In 1997, he joined the Petroleum Trading Group at Koch Industries assigned primarily to acquisition due diligence and development of a new petroleum and derivatives trading floor in London. He led merger and acquisition diligence for various refineries and petroleum distillation operations in Rotterdam, London, Luxembourg, Breda, and Dusseldorf. He also supported petroleum-trading operations in Wichita, London, and Singapore.
After returning from London in 1998, he resumed his employment with Bank of America. In 2001, he assumed responsibility for business planning and project management of Bank of America's Global Corporate Investment Bank, Global Treasury Services, and the Asset Management Group's network and data center infrastructure. He managed $163 million in expense allocations and over $69 million in annual capital expenditures on behalf of the shareholders. Additionally, he was the financial transparency executive for the bank’s $1.9 billion Network Computing Group organization.
Key accomplishments include the Six Sigma designed 2000 node distributed high performance compute environment supporting the Global Corporate Investment Bank, the Bank's ASP / ISP strategy, Enterprise Systems Management and Mainframe Automation infrastructure deployment, standardized project management and service delivery processes, and management of the first Gartner TITE benchmark for the firm's technology spend.
During his tenure at Vanderbilt, he develops and maintains a rolling 3 year strategic plan for network computing. The initial plan provided a transformation that led to $2.3 million in operating savings, a digital life initiative, enhanced availability, process professionalization, staff certification, ITIL implementation, enhanced network security and expanded partnerships with Sprint, Verizon, and AT&T. Presently, he works closely with faculty and researchers to find ways in which technology can better enable learning, collaboration, and research. He also developed Vanderbilt’s first e-discovery and computer forensic team.

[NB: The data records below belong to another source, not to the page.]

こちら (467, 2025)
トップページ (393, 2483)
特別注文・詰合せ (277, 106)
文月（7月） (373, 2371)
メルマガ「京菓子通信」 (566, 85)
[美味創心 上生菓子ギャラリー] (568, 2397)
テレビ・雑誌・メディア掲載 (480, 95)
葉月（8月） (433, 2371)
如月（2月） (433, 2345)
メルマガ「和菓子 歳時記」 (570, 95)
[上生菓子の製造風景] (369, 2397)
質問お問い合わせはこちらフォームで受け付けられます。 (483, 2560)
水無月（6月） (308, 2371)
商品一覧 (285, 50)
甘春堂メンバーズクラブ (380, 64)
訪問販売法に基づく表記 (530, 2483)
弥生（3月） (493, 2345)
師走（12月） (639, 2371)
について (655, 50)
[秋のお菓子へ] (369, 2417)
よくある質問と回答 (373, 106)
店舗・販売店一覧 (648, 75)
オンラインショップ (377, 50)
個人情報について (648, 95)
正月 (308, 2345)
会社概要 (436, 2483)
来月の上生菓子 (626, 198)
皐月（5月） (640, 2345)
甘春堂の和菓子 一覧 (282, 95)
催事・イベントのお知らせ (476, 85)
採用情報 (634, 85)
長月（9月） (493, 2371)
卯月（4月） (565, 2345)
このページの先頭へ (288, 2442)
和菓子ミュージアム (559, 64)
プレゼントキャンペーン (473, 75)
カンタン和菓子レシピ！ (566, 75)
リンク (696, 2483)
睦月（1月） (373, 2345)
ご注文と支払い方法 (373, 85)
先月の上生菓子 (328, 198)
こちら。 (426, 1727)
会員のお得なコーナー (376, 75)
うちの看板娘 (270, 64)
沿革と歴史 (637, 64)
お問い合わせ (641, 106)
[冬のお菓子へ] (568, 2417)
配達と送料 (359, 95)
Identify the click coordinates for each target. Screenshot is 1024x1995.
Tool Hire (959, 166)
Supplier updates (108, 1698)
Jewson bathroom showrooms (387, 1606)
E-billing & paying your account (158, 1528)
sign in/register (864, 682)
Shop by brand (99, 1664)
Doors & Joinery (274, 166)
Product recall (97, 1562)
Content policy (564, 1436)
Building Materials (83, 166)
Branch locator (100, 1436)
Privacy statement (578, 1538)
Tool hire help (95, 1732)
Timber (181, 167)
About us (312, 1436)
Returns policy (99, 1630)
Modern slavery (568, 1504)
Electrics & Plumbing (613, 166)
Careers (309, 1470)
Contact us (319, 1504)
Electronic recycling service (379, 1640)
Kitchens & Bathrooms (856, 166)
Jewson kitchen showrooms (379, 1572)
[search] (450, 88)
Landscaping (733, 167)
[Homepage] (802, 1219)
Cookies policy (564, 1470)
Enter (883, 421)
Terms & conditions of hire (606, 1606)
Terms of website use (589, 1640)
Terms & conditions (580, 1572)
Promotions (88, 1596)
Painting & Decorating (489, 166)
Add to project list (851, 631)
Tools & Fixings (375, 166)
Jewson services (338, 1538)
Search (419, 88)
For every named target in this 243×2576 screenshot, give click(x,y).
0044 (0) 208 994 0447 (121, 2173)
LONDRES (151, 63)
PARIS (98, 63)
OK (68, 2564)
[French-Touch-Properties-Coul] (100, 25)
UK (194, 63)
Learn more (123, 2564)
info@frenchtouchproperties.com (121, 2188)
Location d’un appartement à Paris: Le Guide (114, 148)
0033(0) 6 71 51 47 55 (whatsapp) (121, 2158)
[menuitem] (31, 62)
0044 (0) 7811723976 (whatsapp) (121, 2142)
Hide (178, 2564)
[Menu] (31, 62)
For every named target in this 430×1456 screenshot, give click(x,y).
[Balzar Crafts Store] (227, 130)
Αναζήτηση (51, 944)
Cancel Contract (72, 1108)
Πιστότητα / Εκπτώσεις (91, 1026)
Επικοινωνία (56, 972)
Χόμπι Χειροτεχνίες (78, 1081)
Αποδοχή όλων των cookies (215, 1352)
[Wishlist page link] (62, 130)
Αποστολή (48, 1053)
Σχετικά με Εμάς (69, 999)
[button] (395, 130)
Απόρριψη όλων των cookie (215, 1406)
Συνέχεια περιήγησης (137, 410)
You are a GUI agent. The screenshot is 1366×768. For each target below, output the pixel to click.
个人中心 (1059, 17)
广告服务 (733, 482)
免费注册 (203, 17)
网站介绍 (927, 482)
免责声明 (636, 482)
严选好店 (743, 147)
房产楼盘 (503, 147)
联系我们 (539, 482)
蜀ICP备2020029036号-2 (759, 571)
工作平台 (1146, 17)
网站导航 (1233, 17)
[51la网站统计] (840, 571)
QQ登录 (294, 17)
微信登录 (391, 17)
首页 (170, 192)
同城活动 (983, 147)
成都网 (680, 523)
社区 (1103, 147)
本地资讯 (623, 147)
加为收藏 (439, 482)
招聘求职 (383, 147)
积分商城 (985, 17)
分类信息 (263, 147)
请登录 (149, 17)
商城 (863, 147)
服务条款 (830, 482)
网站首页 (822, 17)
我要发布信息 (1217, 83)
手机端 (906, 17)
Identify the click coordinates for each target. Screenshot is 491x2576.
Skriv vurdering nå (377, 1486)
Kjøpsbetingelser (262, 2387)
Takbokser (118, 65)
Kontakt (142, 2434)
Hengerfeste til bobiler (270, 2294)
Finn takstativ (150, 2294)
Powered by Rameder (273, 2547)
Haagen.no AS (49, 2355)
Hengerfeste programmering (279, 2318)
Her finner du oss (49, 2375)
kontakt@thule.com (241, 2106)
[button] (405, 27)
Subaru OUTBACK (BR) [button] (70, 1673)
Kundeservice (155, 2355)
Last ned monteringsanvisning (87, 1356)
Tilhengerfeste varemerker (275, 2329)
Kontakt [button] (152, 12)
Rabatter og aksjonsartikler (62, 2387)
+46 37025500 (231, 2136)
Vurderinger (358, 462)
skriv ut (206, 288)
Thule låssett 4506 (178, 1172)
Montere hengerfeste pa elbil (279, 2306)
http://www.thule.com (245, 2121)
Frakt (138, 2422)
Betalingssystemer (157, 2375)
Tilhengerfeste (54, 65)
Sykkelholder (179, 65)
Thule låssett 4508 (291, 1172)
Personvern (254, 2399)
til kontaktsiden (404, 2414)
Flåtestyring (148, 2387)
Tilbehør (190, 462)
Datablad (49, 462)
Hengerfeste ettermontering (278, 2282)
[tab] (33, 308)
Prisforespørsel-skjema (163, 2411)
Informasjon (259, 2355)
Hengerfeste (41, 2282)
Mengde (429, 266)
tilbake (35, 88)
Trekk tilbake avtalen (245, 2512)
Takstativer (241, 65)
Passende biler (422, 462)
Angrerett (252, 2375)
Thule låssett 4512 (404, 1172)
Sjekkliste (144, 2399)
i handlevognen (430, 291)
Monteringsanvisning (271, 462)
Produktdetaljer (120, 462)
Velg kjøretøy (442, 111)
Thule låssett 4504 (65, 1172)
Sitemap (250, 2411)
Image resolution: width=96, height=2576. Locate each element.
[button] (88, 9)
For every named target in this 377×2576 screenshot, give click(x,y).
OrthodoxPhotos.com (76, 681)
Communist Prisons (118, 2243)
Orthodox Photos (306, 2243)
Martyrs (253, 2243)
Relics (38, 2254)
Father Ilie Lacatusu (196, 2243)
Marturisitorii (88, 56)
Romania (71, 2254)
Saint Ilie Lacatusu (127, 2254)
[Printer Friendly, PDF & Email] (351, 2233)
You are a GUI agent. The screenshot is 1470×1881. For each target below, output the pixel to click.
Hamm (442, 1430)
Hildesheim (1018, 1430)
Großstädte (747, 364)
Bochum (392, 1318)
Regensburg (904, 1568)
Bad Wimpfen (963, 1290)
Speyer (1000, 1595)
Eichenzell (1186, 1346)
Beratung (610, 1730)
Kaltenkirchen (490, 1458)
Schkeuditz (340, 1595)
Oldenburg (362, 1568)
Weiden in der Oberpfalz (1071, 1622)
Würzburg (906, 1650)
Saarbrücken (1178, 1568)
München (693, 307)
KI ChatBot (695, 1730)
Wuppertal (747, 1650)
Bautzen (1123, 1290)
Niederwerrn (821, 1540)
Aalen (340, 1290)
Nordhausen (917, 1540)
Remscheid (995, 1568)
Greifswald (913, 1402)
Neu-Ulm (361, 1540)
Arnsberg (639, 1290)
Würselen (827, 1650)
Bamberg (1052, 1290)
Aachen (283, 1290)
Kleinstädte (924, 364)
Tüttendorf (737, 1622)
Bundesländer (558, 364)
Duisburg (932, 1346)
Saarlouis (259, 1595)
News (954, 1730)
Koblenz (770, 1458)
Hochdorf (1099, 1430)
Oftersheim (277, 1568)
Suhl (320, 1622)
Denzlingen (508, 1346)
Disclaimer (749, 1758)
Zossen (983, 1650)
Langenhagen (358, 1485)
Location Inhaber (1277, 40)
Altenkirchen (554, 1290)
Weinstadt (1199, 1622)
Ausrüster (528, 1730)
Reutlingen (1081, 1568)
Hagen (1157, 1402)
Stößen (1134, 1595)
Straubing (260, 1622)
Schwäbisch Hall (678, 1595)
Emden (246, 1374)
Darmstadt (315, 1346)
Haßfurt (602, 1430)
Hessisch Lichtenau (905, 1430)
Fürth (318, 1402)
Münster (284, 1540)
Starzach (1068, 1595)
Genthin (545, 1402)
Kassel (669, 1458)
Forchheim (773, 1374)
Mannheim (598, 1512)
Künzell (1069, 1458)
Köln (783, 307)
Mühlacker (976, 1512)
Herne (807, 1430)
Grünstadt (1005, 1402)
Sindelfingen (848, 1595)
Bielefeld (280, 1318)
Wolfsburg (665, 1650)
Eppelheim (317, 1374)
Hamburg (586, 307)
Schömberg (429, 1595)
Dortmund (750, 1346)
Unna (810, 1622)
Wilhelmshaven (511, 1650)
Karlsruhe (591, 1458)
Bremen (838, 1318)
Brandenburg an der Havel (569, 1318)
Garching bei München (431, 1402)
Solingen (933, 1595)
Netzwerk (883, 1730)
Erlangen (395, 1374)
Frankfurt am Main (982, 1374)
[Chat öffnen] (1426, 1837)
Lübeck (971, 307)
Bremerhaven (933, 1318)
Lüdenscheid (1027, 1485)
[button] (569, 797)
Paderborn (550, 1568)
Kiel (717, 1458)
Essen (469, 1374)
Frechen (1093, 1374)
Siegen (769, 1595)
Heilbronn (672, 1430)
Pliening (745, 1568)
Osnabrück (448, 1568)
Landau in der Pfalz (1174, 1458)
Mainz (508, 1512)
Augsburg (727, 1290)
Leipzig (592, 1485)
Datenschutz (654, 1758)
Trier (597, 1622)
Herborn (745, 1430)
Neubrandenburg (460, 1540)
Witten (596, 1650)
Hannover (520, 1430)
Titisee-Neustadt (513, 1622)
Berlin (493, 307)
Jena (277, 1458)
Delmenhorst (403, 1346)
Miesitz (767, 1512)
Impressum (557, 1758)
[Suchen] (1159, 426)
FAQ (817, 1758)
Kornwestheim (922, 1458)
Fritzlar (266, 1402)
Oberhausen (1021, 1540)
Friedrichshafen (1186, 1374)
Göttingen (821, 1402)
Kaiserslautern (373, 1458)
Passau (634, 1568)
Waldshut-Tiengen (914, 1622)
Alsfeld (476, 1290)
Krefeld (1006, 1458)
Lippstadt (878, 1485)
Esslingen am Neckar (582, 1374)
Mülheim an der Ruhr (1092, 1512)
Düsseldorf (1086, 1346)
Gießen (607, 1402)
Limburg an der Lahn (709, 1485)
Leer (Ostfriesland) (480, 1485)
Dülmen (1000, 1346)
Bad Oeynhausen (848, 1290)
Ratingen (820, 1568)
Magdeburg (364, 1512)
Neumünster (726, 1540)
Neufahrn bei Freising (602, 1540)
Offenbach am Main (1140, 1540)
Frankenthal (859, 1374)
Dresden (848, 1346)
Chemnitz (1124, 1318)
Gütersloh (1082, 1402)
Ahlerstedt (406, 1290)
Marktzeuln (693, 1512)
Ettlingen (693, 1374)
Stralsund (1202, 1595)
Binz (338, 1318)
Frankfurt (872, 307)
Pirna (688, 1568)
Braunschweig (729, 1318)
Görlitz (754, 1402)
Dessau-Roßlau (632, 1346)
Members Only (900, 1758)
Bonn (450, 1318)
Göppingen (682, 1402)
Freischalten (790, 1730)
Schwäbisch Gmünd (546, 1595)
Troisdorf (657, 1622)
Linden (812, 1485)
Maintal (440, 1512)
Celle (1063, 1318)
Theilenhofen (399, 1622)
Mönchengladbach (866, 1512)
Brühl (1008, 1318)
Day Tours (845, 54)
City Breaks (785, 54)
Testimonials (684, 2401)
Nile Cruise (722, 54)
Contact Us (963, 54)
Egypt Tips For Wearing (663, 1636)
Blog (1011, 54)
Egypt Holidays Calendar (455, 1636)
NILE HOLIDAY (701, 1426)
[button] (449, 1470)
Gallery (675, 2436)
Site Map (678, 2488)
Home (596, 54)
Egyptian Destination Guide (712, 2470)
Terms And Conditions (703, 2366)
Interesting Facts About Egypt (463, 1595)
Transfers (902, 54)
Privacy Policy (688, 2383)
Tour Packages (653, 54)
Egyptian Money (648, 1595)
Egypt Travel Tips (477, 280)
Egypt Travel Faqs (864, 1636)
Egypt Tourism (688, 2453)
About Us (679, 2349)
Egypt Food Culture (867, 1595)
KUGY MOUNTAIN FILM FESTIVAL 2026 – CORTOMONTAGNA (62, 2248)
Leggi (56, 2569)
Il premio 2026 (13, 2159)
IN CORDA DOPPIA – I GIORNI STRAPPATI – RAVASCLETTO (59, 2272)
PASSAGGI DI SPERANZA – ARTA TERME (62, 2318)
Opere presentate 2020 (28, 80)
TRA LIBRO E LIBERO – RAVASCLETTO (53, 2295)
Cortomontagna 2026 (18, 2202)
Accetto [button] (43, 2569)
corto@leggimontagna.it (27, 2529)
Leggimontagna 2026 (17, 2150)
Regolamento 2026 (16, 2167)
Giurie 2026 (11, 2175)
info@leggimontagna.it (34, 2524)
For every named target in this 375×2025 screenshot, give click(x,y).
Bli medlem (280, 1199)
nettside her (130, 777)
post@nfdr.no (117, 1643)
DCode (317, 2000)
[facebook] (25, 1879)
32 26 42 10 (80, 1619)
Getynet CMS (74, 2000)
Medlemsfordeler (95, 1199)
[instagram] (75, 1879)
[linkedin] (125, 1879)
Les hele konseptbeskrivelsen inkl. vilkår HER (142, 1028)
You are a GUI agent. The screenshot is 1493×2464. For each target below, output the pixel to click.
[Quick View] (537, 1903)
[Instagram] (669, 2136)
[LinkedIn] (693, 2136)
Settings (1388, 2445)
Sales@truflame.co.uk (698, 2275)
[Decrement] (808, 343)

Matt serves on AT&T, Sprint, and Google advisory boards. He remains an active reserve deputy sheriff in the Williamson County Sheriff's Office Patrol Division. He received his first faculty appointment in the Fall of 2007 co-teaching English 115F: The Worlds of Wordcraft, first year writing seminar. He teaches a special topics CS292 course in the EECS department in the spring semester.
Matt earned his Master's degree in International Affairs from Florida State University in 1992, and he holds Six Sigma Green Belt certification, Computer Hacking Forensic Investigator certification, and his executive education from the Wharton School of Business. In 2009, he completed his Vanderbilt Graduate Teaching Certificate and project Digital Intervention in the Dissemination of Knowledge.